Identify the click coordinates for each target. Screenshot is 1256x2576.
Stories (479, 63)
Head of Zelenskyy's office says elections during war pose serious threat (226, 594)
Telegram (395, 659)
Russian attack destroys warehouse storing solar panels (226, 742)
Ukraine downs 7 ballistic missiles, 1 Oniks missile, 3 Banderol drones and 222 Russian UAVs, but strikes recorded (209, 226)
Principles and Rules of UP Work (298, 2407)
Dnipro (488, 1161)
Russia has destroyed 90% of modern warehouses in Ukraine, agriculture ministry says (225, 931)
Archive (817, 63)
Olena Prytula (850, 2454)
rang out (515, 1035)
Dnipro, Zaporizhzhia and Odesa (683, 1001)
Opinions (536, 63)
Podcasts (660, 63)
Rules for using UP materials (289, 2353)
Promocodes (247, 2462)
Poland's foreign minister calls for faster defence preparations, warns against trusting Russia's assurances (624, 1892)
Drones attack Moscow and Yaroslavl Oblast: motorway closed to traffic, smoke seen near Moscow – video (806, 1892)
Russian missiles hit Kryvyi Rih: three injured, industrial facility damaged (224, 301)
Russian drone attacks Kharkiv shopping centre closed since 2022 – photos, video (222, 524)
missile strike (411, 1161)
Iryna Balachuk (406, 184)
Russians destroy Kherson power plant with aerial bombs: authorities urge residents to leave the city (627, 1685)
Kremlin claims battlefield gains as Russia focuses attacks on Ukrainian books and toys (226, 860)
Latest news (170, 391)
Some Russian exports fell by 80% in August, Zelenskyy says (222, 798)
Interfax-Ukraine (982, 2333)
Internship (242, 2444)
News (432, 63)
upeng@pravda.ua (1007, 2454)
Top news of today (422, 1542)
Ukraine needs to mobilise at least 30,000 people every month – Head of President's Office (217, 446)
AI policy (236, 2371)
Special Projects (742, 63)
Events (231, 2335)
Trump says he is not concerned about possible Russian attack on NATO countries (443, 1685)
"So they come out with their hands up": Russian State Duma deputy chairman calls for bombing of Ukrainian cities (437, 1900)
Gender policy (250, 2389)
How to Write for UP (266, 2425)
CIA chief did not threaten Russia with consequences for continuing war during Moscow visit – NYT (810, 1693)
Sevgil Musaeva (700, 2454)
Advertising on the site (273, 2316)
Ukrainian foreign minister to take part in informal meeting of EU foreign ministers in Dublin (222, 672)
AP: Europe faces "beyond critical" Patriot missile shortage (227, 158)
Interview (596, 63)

How to complete this task:
Return the records in full. Omit nothing.

Reply to the task:
Identify the click coordinates for each target. Screenshot is 1256x2576.
Stories (479, 63)
Head of Zelenskyy's office says elections during war pose serious threat (226, 594)
Telegram (395, 659)
Russian attack destroys warehouse storing solar panels (226, 742)
Ukraine downs 7 ballistic missiles, 1 Oniks missile, 3 Banderol drones and 222 Russian UAVs, but strikes recorded (209, 226)
Principles and Rules of UP Work (298, 2407)
Dnipro (488, 1161)
Russia has destroyed 90% of modern warehouses in Ukraine, agriculture ministry says (225, 931)
Archive (817, 63)
Olena Prytula (850, 2454)
rang out (515, 1035)
Dnipro, Zaporizhzhia and Odesa (683, 1001)
Opinions (536, 63)
Podcasts (660, 63)
Rules for using UP materials (289, 2353)
Promocodes (247, 2462)
Poland's foreign minister calls for faster defence preparations, warns against trusting Russia's assurances (624, 1892)
Drones attack Moscow and Yaroslavl Oblast: motorway closed to traffic, smoke seen near Moscow – video (806, 1892)
Russian missiles hit Kryvyi Rih: three injured, industrial facility damaged (224, 301)
Russian drone attacks Kharkiv shopping centre closed since 2022 – photos, video (222, 524)
missile strike (411, 1161)
Iryna Balachuk (406, 184)
Russians destroy Kherson power plant with aerial bombs: authorities urge residents to leave the city (627, 1685)
Kremlin claims battlefield gains as Russia focuses attacks on Ukrainian books and toys (226, 860)
Latest news (170, 391)
Some Russian exports fell by 80% in August, Zelenskyy says (222, 798)
Interfax-Ukraine (982, 2333)
Internship (242, 2444)
News (432, 63)
upeng@pravda.ua (1007, 2454)
Top news of today (422, 1542)
Ukraine needs to mobilise at least 30,000 people every month – Head of President's Office (217, 446)
AI policy (236, 2371)
Special Projects (742, 63)
Events (231, 2335)
Trump says he is not concerned about possible Russian attack on NATO countries (443, 1685)
"So they come out with their hands up": Russian State Duma deputy chairman calls for bombing of Ukrainian cities (437, 1900)
Gender policy (250, 2389)
How to Write for UP (266, 2425)
CIA chief did not threaten Russia with consequences for continuing war during Moscow visit – NYT (810, 1693)
Sevgil Musaeva (700, 2454)
Advertising on the site (273, 2316)
Ukrainian foreign minister to take part in informal meeting of EU foreign ministers in Dublin (222, 672)
AP: Europe faces "beyond critical" Patriot missile shortage (227, 158)
Interview (596, 63)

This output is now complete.